[Saved data entries]
--- START ---
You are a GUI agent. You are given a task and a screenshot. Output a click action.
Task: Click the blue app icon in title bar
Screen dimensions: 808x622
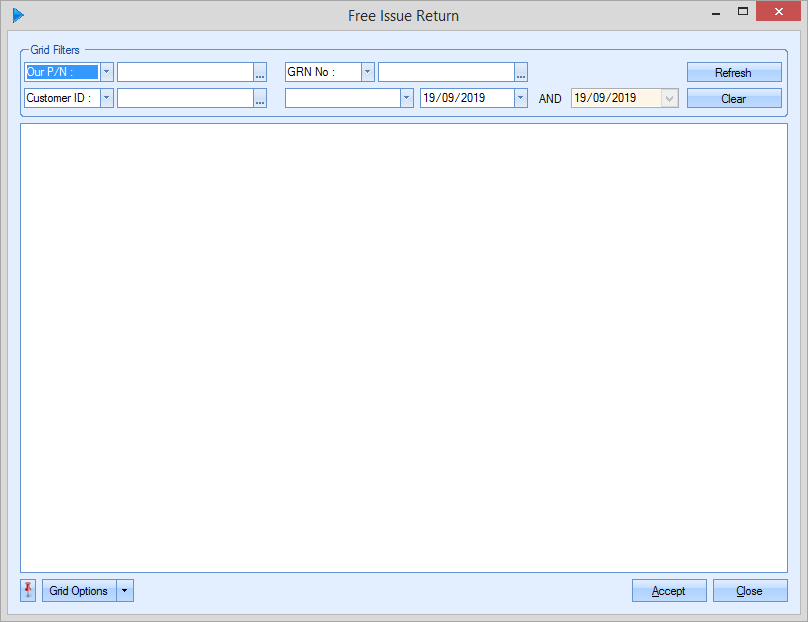pyautogui.click(x=18, y=15)
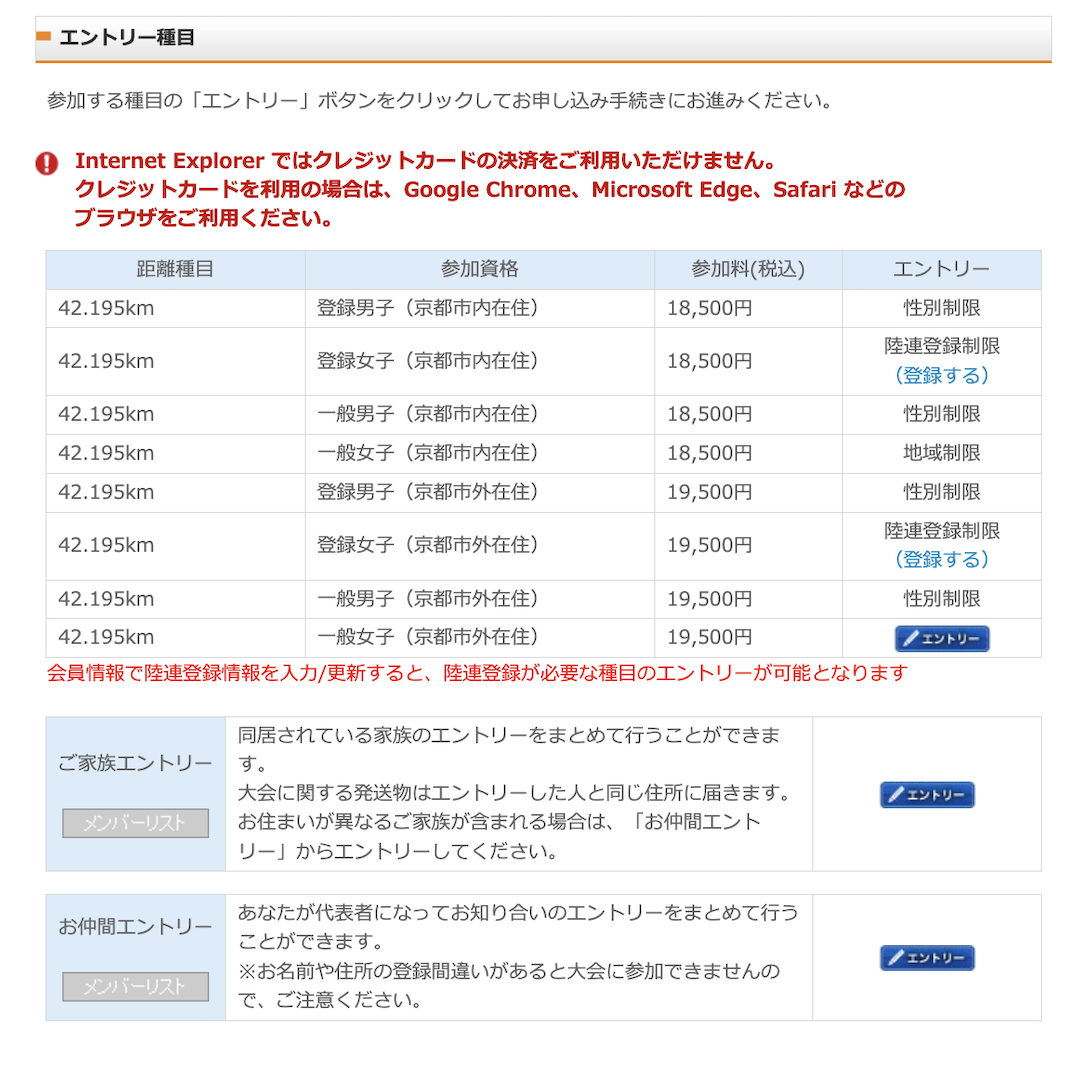Click the エントリー種目 section title
Screen dimensions: 1080x1076
(126, 38)
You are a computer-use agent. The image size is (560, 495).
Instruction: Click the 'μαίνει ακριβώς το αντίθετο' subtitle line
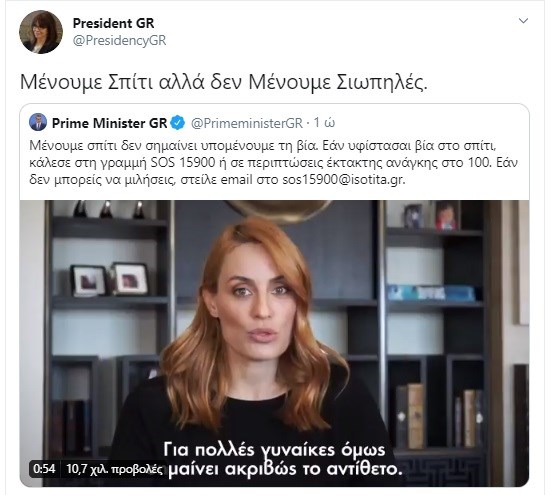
--- END ---
Show, from the records above, every line that includes "agent".

■ **ANSWER SECTION**
You are a GUI agent. You are given a task and a screenshot. Output a click action.
You are a computer-use agent. The image size is (560, 495).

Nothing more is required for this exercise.